**Work item**
Please return all of the data exactly as written.

(Saved entries)
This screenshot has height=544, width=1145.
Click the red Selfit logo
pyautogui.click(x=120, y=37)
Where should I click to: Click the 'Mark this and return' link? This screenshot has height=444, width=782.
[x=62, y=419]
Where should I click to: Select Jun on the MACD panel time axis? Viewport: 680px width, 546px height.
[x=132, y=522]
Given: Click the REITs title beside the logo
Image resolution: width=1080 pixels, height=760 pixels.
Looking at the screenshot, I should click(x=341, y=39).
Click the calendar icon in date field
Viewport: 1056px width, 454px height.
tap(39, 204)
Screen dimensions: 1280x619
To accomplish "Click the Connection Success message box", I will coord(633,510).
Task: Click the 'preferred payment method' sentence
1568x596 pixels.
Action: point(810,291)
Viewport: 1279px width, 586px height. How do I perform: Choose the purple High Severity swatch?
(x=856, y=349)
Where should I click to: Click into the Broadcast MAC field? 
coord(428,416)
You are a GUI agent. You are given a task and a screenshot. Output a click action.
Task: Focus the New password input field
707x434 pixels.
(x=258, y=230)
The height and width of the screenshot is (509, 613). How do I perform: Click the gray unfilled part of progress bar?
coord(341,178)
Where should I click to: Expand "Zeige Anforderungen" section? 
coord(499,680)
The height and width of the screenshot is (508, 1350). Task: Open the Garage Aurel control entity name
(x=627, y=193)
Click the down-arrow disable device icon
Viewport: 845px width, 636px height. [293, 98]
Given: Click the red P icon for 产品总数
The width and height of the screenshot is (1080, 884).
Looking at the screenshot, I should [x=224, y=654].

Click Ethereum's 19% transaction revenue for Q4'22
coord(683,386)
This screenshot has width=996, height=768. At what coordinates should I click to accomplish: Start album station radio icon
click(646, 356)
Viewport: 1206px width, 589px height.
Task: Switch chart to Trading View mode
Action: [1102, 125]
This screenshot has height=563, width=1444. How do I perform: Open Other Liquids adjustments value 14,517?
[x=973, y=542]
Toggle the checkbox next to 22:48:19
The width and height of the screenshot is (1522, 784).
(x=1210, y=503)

**Your response**
This screenshot has height=544, width=1145.
Click the red Selfit logo
pyautogui.click(x=120, y=37)
Where should I click to: Click the 'Mark this and return' link? This screenshot has height=444, width=782.
[x=62, y=419]
Where should I click to: Select Jun on the MACD panel time axis? Viewport: 680px width, 546px height.
[x=132, y=522]
Given: Click the REITs title beside the logo
Image resolution: width=1080 pixels, height=760 pixels.
Looking at the screenshot, I should click(x=341, y=39).
Click the calendar icon in date field
Viewport: 1056px width, 454px height.
tap(39, 204)
Screen dimensions: 1280x619
To accomplish "Click the Connection Success message box", I will coord(633,510).
Task: Click the 'preferred payment method' sentence
1568x596 pixels.
Action: point(810,291)
Viewport: 1279px width, 586px height. How do I perform: Choose the purple High Severity swatch?
(x=856, y=349)
Where should I click to: Click into the Broadcast MAC field? 
coord(428,416)
You are a GUI agent. You are given a task and a screenshot. Output a click action.
Task: Focus the New password input field
707x434 pixels.
(x=258, y=230)
The height and width of the screenshot is (509, 613). How do I perform: Click the gray unfilled part of progress bar?
coord(341,178)
Where should I click to: Expand "Zeige Anforderungen" section? 
coord(499,680)
The height and width of the screenshot is (508, 1350). Task: Open the Garage Aurel control entity name
(x=627, y=193)
Click the down-arrow disable device icon
Viewport: 845px width, 636px height. [293, 98]
Given: Click the red P icon for 产品总数
The width and height of the screenshot is (1080, 884).
Looking at the screenshot, I should [x=224, y=654].

Click Ethereum's 19% transaction revenue for Q4'22
coord(683,386)
This screenshot has width=996, height=768. At what coordinates should I click to accomplish: Start album station radio icon
click(646, 356)
Viewport: 1206px width, 589px height.
Task: Switch chart to Trading View mode
Action: [1102, 125]
This screenshot has height=563, width=1444. How do I perform: Open Other Liquids adjustments value 14,517?
[x=973, y=542]
Toggle the checkbox next to 22:48:19
The width and height of the screenshot is (1522, 784).
(x=1210, y=503)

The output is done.